***** RECORD EXTRACTS *****

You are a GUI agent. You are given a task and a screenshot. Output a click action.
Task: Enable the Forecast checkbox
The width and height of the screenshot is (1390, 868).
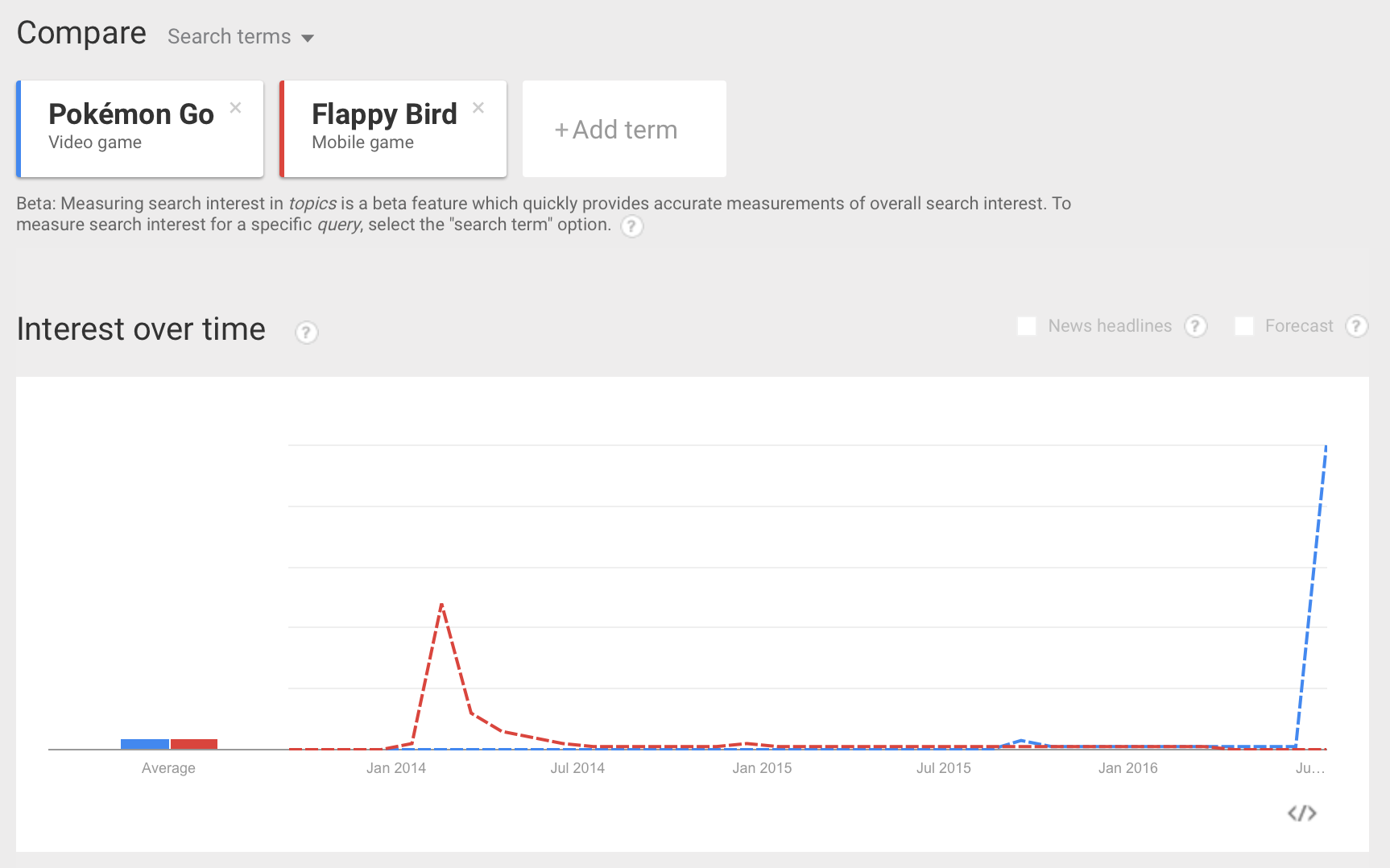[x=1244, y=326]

*****
***** RECORD EXTRACTS *****

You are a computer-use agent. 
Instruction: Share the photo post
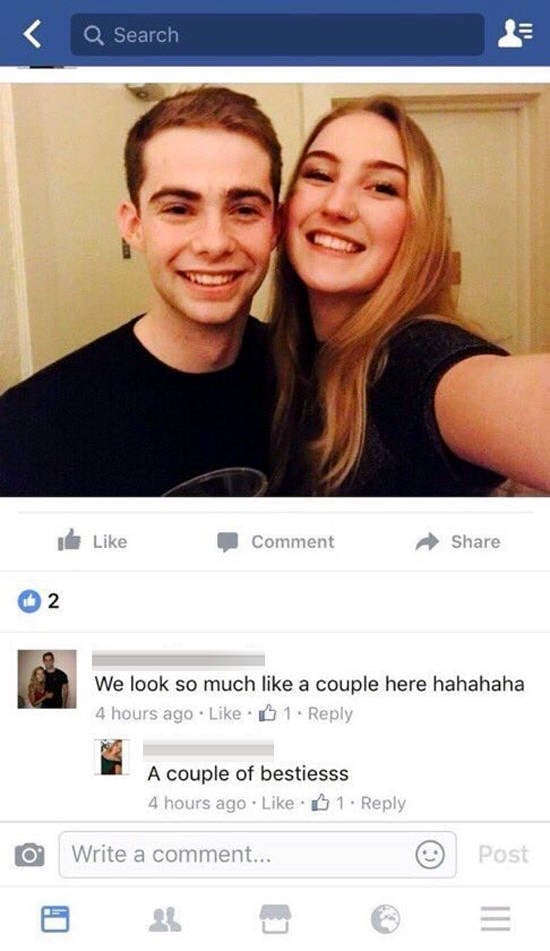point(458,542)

*****
***** RECORD EXTRACTS *****

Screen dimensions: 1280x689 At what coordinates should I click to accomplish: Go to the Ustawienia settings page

*****

Wherever a line of the listing above contains the string "agent", copy that line.

» **ANSWER TO THE PROBLEM**:
You are a GUI agent. You are given a task and a screenshot. Output a click action.
You are a computer-use agent. 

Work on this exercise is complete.